Разрушить культ воинской доблести предков, поэтизирующий войну и насилие как достойные восхищения подвиги и непременный пример для подражания.

Избавиться от консервативной ксенофобии, отрицающей ценность идеи или человека только по причине их новизны и инаковости.

Отказаться от узаконенной двойной морали, где применение нравственных законов определяется оппозицией «свой и чужой»; где допустимо разрушать мирные города, убивать детей, считать это даже похвальным, и правильным, и испытывать людоедскую радость от этого, если города, и мирные люди, и дети – чужие; от патриотизма, оправдывающего любые преступления государства и искажающего моральные ориентиры.

Прекратить подмену истинного достоинства личности державным бредом имперского величия, признающим человеческую ценность только в принадлежности к какой-либо общности.

Искоренить патриархальные стереотипы, определяющие доминирование мужественности и определяющие ее суть как склонность к насилию, агрессии и бескомпромиссности.

Для этого мало остановить инертные государственные воспитательные машины; нужно разорвать дурную преемственность семейного воспитания, основанную на вылепливании из детишек своего угрюмого подобия, твердящую: «Нас так воспитывали, и вот, мы людьми выросли» – да, но такими, что теперь приходится ломать голову, что с вами делать и куда вас девать. Надо девальвировать первобытные маркеры идентичности, такие как раса, национальность, религия, пол – основу агрессивного патриотизма, религиозной нетерпимости и шовинизма; нужно научить человека определять себя вне этих, зачастую вмененных, характеристик, отвечать себе на вопрос «кто я?», не заглядывая в метрику о рождении.

Как определит себя человек вне навязанных социумом характеристик? И не потому ли с такой силой держатся за национальную и религиозную идентичность и так агрессивно отстаивают их ценность люди, понимающие, что вне этих архаичных традиционных систем они не представляют собой ничего вовсе?

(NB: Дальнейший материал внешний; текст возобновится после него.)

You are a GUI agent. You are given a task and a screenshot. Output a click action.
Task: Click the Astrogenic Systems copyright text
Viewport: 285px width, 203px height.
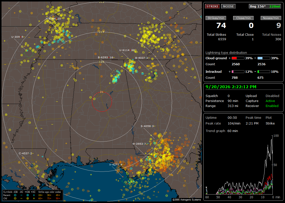pos(187,200)
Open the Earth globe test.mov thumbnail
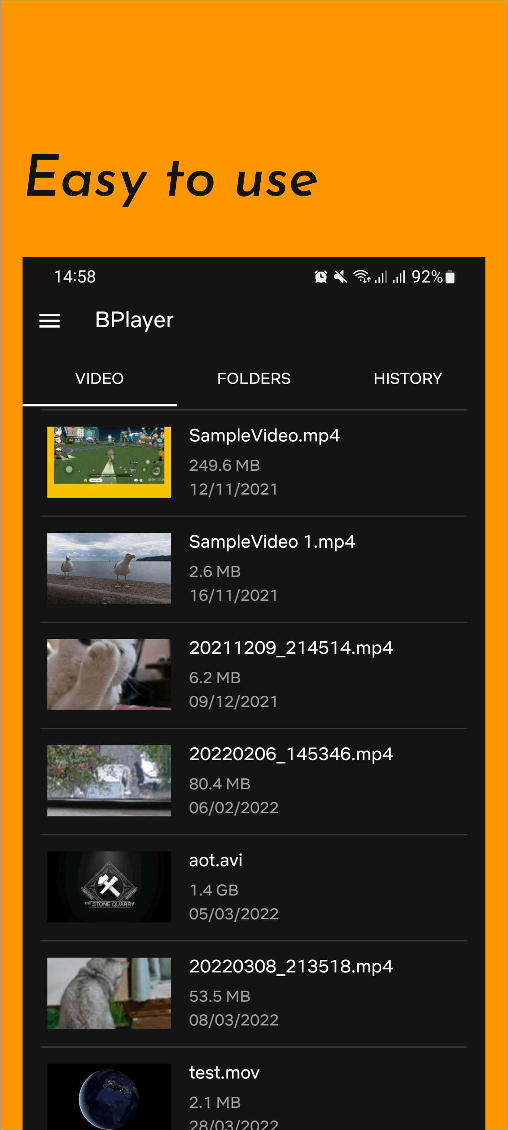Viewport: 508px width, 1130px height. [109, 1097]
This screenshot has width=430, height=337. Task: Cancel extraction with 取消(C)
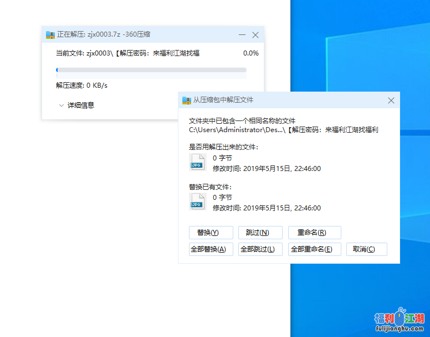pyautogui.click(x=366, y=249)
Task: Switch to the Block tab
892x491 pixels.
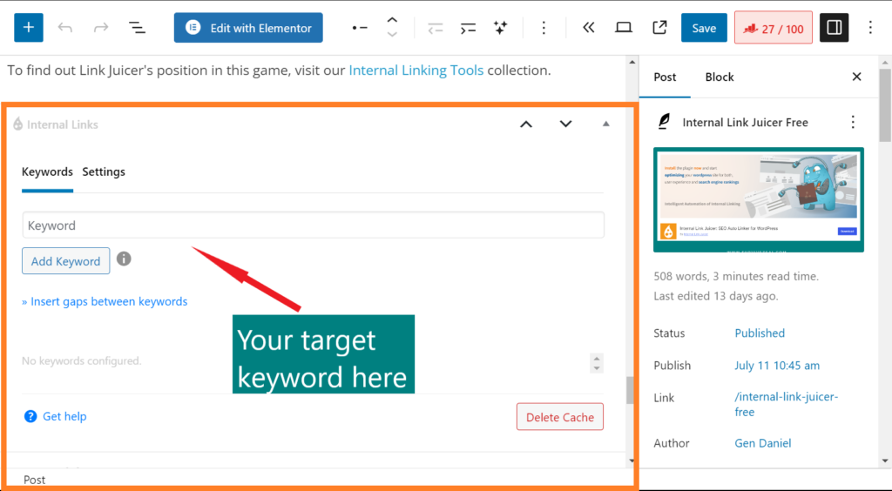Action: [719, 77]
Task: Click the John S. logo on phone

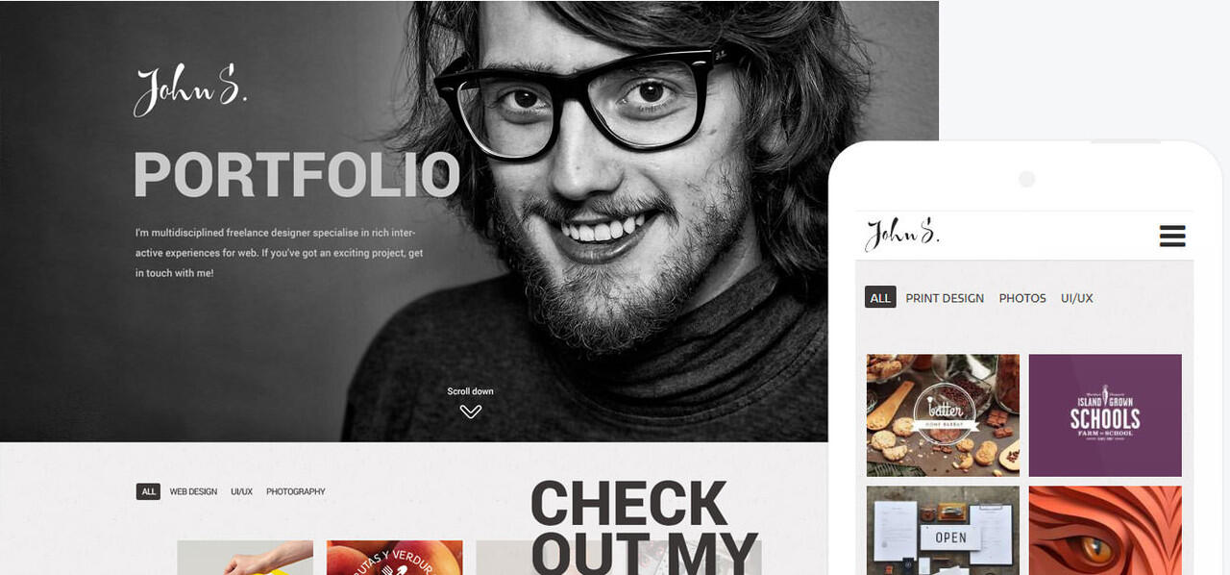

Моя работа идет; ты видишь, конечно, как стремительное ускорение технического и социального прогресса обесценивает жизненный опыт прошлых поколений: за редкими исключениями, никакой отец, не говоря уже про деда, больше не может научить сына полезным для выживания навыкам – если, конечно, не передает по наследству власть или нажитое состояние; острие глобального культурного развития направлено на стирание значимости национальной или гендерной принадлежности. Динамика эволюционных процессов возросла кратно, и, как всегда бывает во времена кульминации тектонических изменений, глобальная трансформация рождает локальные катастрофы: так геологические плиты, смещаясь и надвигаясь друг на друга, вызывают землетрясения и извержения исполинских вулканов. Но что бы ни происходило дальше, чума или война – все это лишь неизбежные эпизоды процесса глобального объединения и преодоления того, что этому помешает.

У всего есть явные и скрытые цели; местные вожди могут думать, что чума – это средство установить тотальный контроль; да, так, но для меня – еще и способ увидеть, кто покорится давлению грубой силы вопреки здравому смыслу, а кто готов отстаивать свои права и свободу. Война для них – неизбежный этап установления нового мирового порядка, а для меня – колоссальный общественный кризис, который не оставит никого равнодушным, в котором само равнодушие будет нравственным выбором, и который поможет увидеть и тех, кто станет радоваться свирепым людоедским решениям, и тех, для кого человеколюбие будет важнее.

– Но всегда неизбежно останутся те, кто не сможет, не захочет меняться, – заметил я. – Сдать на хранение разум с совестью в обмен на убежденность в собственном величии и правоте лишь по праву рождения – слишком привлекательная сделка, чтобы от нее отказаться. Что с ними будет?

– Ты знаешь ответ, – отозвался Лаплас. – И все его знают, но живут так, как будто бы нет. Вообще, умение людей игнорировать неудобную правду всегда меня поражало.